### 書評

========================================

◎15年9月


悪魔の羽根の表紙画像

[あらすじ]

 西アフリカのシエラレオネ、内戦終結後も凶悪な殺害事件が頻発していた。 最近では5人の女性が暴行されめった切りに殺害されているのが発見された。 警察は三人の若者を逮捕したが、ロイター通信社の記者コニーはジョン・ハーウッドという男を疑わしく思うようになっていた。 ハーウッドは鉱山の権利者の運転手兼ボディガードをしているが、怒ると何をするか分からないような男だった。

[採点] ☆☆☆

[寸評]

 バグダッドで何者かに拉致され3日後に唐突に解放された女性記者が、イギリスに帰国後マスコミから逃がれイングランド南西部の田舎に移り住む。 ここから拉致・監禁・解放の謎が語られていくと思いきや、話はまったく変わって、小さな村での人間関係や家主の家族の問題が延々と語られていく。 あまり興味を惹かれない話が長々と続き、急展開後もすっきりしないままに。 犯罪者の側が何も語られていないのも盛り上がりに欠ける一因では。

========================================

### 与えられたデータ
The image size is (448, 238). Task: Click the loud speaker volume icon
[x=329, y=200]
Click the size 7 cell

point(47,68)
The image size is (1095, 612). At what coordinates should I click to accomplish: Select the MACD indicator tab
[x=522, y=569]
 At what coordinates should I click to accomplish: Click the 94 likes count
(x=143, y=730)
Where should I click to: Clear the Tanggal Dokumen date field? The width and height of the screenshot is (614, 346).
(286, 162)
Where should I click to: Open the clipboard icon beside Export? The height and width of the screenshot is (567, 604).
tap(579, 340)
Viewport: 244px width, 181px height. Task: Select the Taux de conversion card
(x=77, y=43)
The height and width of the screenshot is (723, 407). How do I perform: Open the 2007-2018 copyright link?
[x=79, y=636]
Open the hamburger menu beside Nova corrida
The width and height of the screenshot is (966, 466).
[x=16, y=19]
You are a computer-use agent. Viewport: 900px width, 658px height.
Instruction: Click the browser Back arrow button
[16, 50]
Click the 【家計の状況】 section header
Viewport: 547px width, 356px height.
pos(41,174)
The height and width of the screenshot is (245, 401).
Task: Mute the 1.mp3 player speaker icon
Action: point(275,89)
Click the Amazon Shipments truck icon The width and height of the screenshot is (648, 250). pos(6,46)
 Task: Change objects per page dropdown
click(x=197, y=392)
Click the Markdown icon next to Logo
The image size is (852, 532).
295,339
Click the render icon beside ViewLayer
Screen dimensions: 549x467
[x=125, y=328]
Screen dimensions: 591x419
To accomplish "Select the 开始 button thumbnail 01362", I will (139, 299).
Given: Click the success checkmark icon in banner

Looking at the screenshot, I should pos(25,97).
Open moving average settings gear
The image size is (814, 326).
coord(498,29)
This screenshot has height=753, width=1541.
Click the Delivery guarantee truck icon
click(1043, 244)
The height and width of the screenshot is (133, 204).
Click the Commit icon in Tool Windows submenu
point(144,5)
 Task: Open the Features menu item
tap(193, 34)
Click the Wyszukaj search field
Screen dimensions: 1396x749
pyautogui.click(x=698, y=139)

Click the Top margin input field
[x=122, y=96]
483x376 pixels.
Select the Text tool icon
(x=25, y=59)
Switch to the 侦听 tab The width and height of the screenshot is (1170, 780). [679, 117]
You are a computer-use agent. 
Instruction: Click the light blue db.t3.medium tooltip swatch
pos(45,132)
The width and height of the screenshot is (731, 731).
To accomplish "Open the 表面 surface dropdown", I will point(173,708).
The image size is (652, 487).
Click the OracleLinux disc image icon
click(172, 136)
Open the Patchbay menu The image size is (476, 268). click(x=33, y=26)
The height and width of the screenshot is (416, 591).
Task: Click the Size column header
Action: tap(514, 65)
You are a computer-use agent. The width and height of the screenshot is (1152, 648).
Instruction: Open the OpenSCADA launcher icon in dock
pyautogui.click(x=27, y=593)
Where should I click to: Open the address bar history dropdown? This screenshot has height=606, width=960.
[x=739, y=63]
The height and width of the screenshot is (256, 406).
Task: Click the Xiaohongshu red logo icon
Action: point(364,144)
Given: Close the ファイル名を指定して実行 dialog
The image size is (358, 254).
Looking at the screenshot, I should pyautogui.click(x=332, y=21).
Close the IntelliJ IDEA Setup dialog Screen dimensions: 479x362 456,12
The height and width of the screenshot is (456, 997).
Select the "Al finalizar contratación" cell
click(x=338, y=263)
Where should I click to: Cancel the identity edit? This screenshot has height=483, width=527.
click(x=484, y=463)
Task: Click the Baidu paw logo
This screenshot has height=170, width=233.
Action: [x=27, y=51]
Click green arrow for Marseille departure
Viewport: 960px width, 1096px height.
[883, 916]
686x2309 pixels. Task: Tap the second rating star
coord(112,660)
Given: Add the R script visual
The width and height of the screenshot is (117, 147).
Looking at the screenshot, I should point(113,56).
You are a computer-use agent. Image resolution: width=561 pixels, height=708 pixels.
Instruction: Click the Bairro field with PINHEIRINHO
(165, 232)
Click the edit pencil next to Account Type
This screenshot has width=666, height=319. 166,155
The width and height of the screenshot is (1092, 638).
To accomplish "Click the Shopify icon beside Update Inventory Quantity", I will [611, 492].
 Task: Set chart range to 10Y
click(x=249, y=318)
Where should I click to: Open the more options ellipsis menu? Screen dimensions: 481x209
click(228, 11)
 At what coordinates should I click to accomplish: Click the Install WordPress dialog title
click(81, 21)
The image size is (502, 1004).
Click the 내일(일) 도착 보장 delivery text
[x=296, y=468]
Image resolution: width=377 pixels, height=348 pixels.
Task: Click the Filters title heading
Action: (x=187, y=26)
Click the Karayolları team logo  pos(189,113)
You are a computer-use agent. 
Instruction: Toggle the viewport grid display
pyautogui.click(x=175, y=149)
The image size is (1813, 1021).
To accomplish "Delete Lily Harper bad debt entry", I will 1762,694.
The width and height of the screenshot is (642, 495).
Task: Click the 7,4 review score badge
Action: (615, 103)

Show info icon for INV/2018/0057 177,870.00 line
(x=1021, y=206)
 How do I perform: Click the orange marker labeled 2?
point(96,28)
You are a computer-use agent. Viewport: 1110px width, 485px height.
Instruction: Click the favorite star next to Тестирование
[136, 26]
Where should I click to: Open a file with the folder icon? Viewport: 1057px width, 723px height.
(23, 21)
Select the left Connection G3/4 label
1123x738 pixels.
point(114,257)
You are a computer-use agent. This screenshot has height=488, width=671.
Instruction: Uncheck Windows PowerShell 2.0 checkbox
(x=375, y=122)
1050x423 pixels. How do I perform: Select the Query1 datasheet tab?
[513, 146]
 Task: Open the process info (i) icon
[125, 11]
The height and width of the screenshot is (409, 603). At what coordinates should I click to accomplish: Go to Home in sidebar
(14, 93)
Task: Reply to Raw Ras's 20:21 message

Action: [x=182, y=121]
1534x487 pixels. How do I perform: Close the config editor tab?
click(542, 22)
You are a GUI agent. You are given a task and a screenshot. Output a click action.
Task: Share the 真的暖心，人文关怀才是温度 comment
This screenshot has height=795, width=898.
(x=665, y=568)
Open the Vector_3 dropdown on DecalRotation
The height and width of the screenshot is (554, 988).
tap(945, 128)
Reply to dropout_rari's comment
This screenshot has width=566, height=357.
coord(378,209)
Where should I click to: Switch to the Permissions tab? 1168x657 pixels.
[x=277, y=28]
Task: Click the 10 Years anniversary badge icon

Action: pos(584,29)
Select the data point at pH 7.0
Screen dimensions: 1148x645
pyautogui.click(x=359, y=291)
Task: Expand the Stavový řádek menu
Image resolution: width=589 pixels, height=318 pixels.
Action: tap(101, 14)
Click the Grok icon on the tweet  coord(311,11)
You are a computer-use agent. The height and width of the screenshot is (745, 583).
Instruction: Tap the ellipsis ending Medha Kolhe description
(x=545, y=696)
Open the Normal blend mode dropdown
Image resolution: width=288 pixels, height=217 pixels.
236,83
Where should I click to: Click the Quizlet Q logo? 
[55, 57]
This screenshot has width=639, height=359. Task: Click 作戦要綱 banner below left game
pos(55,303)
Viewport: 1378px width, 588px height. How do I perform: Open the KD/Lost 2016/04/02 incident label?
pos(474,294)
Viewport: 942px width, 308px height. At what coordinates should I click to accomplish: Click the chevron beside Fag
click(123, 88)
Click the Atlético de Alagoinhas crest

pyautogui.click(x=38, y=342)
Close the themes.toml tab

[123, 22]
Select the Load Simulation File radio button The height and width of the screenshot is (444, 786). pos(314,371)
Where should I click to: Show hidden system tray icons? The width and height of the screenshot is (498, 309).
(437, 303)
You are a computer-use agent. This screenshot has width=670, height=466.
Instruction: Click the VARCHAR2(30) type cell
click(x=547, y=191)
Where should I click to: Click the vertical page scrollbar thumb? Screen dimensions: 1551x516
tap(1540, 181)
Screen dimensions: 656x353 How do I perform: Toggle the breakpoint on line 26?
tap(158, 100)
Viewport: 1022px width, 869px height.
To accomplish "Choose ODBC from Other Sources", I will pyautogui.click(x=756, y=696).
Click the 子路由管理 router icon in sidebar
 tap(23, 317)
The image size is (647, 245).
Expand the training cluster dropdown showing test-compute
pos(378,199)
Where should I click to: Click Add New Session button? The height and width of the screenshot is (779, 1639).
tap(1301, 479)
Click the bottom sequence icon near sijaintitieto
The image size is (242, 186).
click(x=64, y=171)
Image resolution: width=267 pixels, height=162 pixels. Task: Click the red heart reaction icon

========================================

『悪魔の羽根』の書評と照らし合わせ、次の記述が合っているかをそれぞれ「はい」か「いいえ」で答えよ。判断の決め手となる書評の語句も、そのまま引用すること。
1. 警察は三人の若者を逮捕した。
2. ハーウッドはロイター通信社の記者である。
3. 女性記者はバグダッドで拉致され、3日後に解放された。
データの行は使わなくてよい。

### 解答
1. はい。「警察は三人の若者を逮捕した」
2. いいえ。「ハーウッドは鉱山の権利者の運転手兼ボディガードをしている」
3. はい。「バグダッドで何者かに拉致され3日後に唐突に解放された」